• **Extracted data**
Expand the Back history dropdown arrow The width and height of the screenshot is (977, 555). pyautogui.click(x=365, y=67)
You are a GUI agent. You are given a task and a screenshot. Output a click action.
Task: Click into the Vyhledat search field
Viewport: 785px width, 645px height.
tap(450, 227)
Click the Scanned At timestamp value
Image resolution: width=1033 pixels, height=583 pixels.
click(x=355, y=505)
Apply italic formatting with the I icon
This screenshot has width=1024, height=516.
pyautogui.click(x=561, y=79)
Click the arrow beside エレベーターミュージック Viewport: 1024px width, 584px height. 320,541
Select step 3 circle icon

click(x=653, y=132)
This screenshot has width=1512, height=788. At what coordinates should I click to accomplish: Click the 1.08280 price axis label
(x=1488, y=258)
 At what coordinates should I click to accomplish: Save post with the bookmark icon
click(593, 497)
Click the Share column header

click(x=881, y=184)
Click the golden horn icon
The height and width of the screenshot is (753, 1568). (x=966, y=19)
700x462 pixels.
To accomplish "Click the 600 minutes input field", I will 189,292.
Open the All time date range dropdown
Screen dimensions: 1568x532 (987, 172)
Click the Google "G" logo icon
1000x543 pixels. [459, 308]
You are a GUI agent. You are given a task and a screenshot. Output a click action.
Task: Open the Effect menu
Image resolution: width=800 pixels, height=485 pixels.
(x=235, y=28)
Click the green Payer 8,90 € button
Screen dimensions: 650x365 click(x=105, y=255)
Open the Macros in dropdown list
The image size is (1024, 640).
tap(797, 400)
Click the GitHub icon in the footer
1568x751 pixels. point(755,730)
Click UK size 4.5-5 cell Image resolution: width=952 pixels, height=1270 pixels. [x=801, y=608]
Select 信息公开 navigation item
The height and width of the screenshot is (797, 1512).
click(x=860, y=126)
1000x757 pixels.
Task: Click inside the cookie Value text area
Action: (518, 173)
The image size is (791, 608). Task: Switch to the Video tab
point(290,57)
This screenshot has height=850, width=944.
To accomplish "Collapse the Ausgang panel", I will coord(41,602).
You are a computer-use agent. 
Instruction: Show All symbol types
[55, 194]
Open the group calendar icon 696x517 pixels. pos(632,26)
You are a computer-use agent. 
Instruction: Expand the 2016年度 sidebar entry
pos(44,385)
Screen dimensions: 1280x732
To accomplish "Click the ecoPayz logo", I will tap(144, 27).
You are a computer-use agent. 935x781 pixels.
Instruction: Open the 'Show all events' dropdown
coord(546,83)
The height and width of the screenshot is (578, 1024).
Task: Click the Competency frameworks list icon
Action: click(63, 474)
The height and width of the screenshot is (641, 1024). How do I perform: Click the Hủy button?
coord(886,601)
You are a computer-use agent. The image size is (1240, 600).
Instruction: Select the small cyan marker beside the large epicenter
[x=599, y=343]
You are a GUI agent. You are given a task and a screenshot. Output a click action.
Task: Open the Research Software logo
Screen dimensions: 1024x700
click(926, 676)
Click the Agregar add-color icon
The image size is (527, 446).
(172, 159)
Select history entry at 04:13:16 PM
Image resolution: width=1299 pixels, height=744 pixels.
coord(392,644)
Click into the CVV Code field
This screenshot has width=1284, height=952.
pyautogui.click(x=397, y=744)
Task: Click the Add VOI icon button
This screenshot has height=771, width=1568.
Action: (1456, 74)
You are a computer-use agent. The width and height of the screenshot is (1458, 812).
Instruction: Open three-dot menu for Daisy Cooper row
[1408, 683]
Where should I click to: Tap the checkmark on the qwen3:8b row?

• **Description of the task**
Change "Scanned At" to "Created At" in the data, from the first line through the line containing "click(x=653, y=132)", and leave everything else as it stands. Reproduce only those lines.

• **Output of the exercise**
Expand the Back history dropdown arrow The width and height of the screenshot is (977, 555). pyautogui.click(x=365, y=67)
You are a GUI agent. You are given a task and a screenshot. Output a click action.
Task: Click into the Vyhledat search field
Viewport: 785px width, 645px height.
tap(450, 227)
Click the Created At timestamp value
Image resolution: width=1033 pixels, height=583 pixels.
click(x=355, y=505)
Apply italic formatting with the I icon
This screenshot has width=1024, height=516.
pyautogui.click(x=561, y=79)
Click the arrow beside エレベーターミュージック Viewport: 1024px width, 584px height. 320,541
Select step 3 circle icon

click(x=653, y=132)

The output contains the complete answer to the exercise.